The high-handedness of the arrangements, with Napoleon callously shunting provinces from one state to another, could not fail to offend Germans at every level. French became the official language in some areas. French officials were placed in key posts, and the higher ranks in the armies of the various sovereigns were reserved for Frenchmen. The large-scale official looting was also highly offensive. French military impositions and the Continental System, which actually had the effect of stimulating the coalmining and steel industries in Germany, became a cause for everyday grumbling by the very classes that naturally supported the changes brought in by Napoleon.

Cultural factors also played a part. Cosmopolitan and outward-looking as the Germans were, they were generally, whether they were Catholics or Protestants, very pious, and they found the godlessness of revolutionary and Napoleonic France shocking. In Lutheran circles, the ribbon of the Légion d’Honneur was even referred to as ‘the sign of the Beast’. Napoleon was more popular amongst Catholic Germans, until June 1809, when he dispossessed the Pope and imprisoned him in Savona, drawing upon his head the Pontiff’s excommunication. The Germans also nurtured an age-old sense of their ‘otherness’, a vision of themselves as ‘true’ and ‘pure’ in contrast to the French, whom they viewed as essentially flighty and artificial, if not actually false and corrupt.5

It was not long before these feelings began to have practical consequences. Her catastrophic defeat in 1806 had prompted Prussia to embark on a far-ranging programme of reform and modernisation. Those in charge of carrying it out realised that a real revolution was required, both in the army, where the soldier was transformed from a conscript motivated entirely by ferocious eighteenth-century discipline into a professional inspired by love of his country, and in society as a whole, where an edict passed in 1807 swept away the remnants of feudalism and emancipated the peasantry.

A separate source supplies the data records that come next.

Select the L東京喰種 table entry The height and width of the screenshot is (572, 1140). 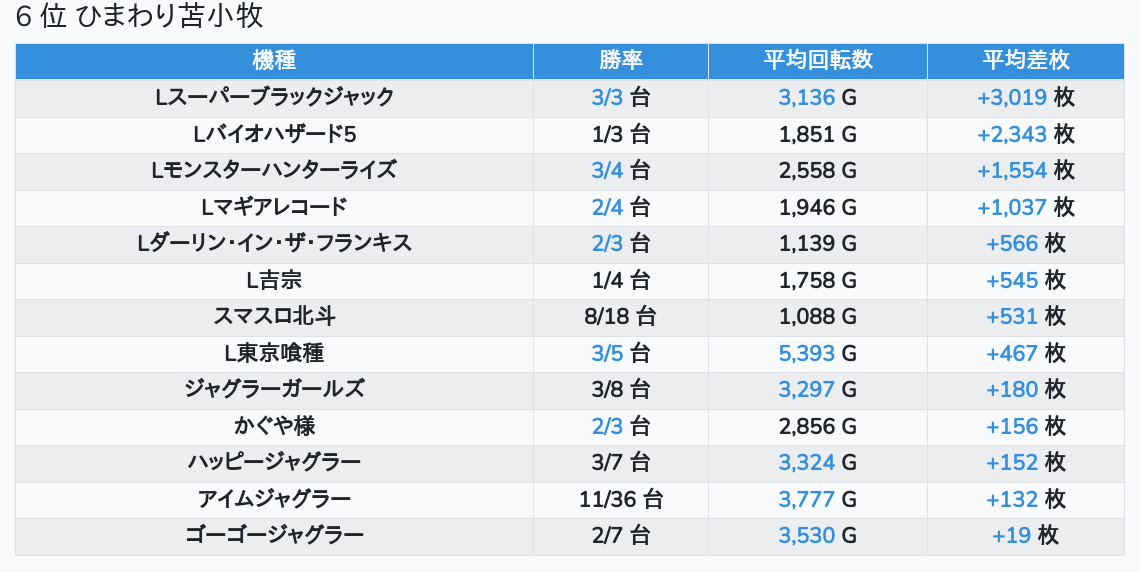click(274, 353)
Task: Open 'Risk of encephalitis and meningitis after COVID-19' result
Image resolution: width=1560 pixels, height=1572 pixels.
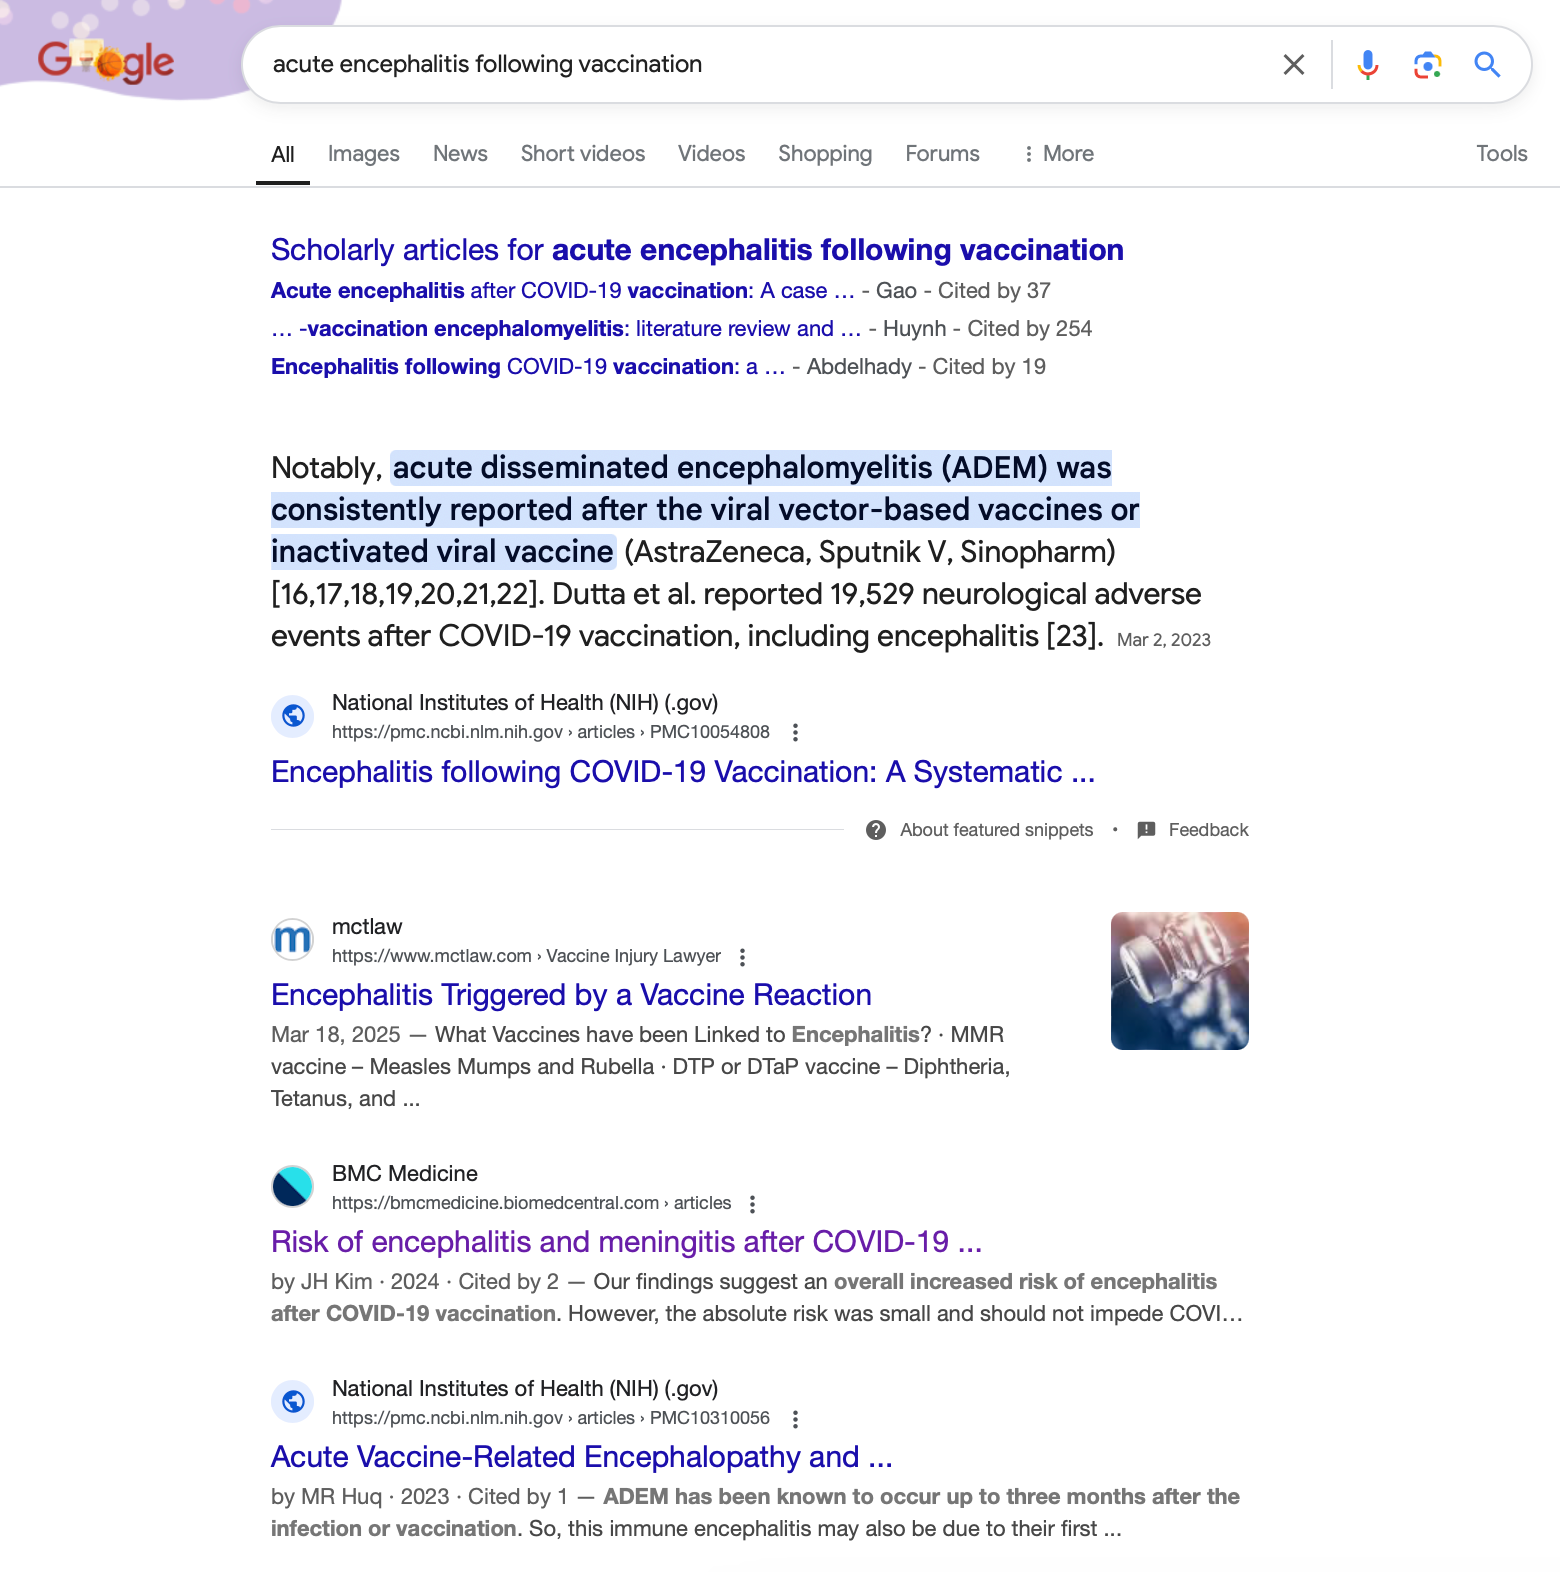Action: coord(626,1242)
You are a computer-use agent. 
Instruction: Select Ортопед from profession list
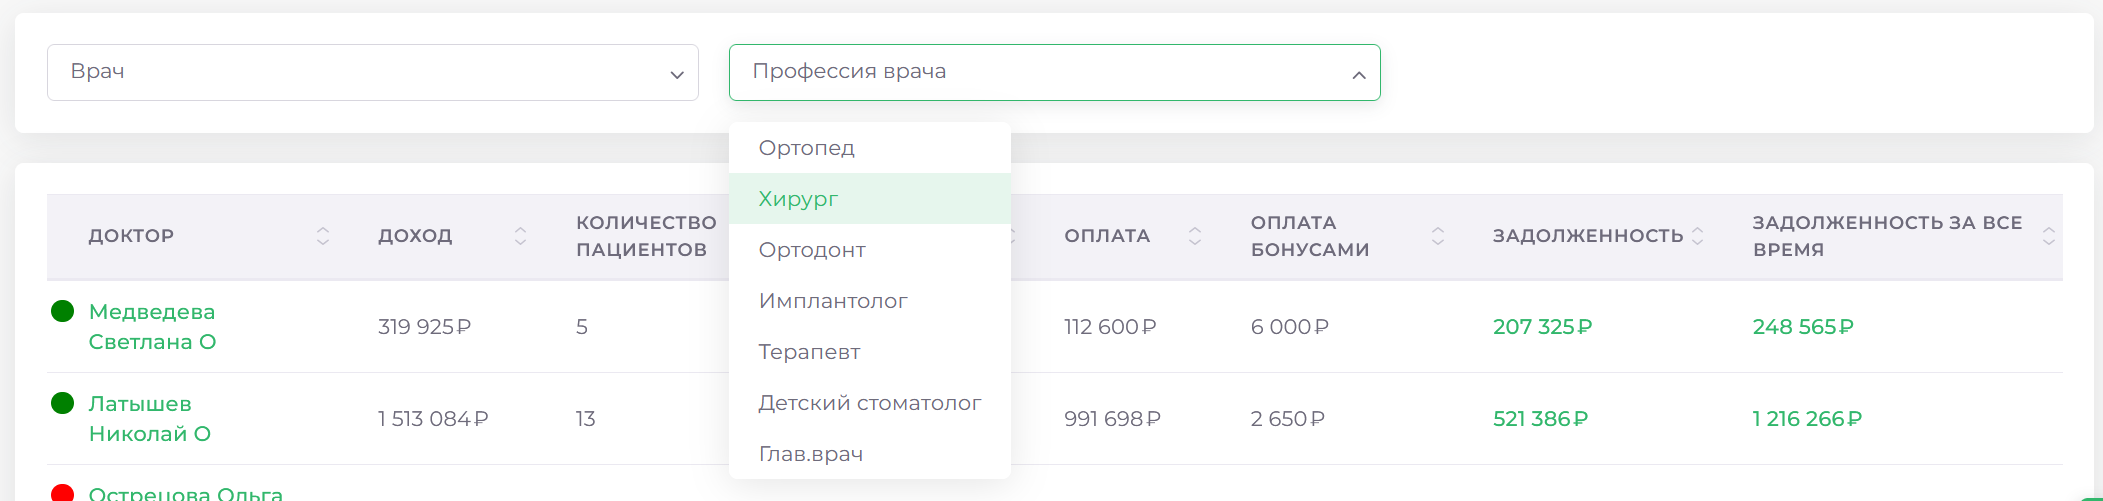pos(806,148)
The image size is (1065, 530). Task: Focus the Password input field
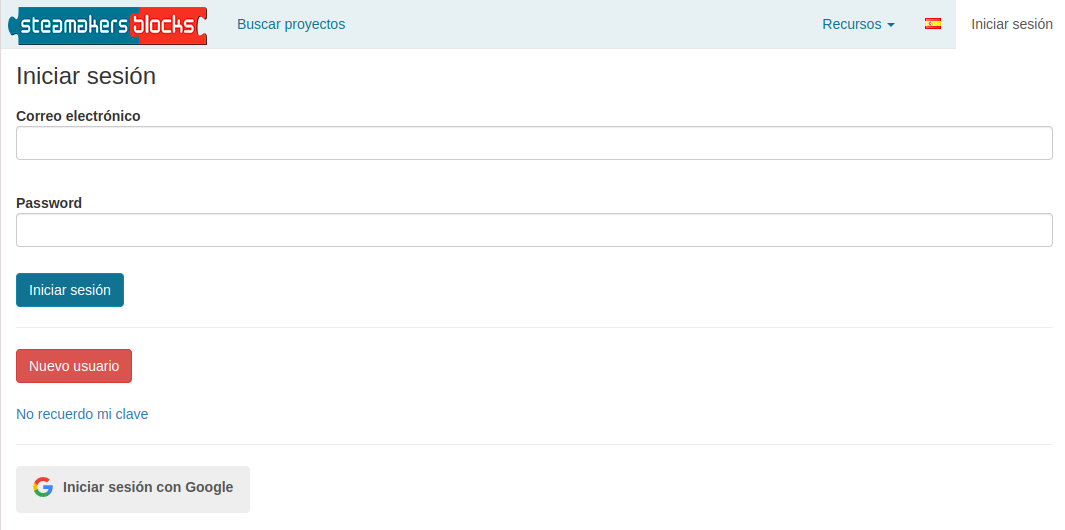(534, 230)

This was to be a revolution from above, carried out, in the words of Frederick William’s Minister Count Karl August von Hardenberg, ‘through the wisdom of those in authority’ rather than by popular impulse. It was also to be a spiritual revolution. One of its chief architects, Baron vom Stein, a mediatised knight, wanted ‘to reawaken collective spirit, civic sense, devotion to the country, the feeling of national honour and independence, so that a vivifying and creative spirit would replace the petty formalism of a mechanical apparatus’.6

The process was largely carried out by German nationalists from other parts of the country. Baron vom Stein was from Nassau, Count Hardenberg was from Hanover, as was General Gerhard Johann Scharnhorst; Gebhart Blücher was from Mecklemburg, August Gneisenau was a Saxon. They were inspired by the example of revolutionary France in their determination to infuse a national spirit into every part of the army and administration. But their reforms aimed not so much at emancipating people as at turning them into efficient and enthusiastic servants of the state. Many of them believed that only a strong Prussia would be able to liberate and unite the German lands, and then go on to challenge French cultural and political primacy. A powerful tool in this was to be education, and Wilhelm von Humboldt was put in charge of a programme of reform of the system that culminated in the opening of a university in Berlin in 1810.

At a popular level, the urge to seek regeneration through purification manifested itself through the formation of the Tugendbund, or League of Virtue, by a group of young officers in Berlin. Its aims were non-political in principle, consisting of self-perfection through education and moral elevation, but since this included the fostering of national consciousness and the encouragement of love of the fatherland, they were deeply so in practice. The membership never exceeded a few hundred, and all they did was sit around talking of insurrection, guerrilla war and revenge. But it is in the very nature of secret societies to appear more powerful and threatening than they actually are, and the Tugendbund had profound symbolic significance.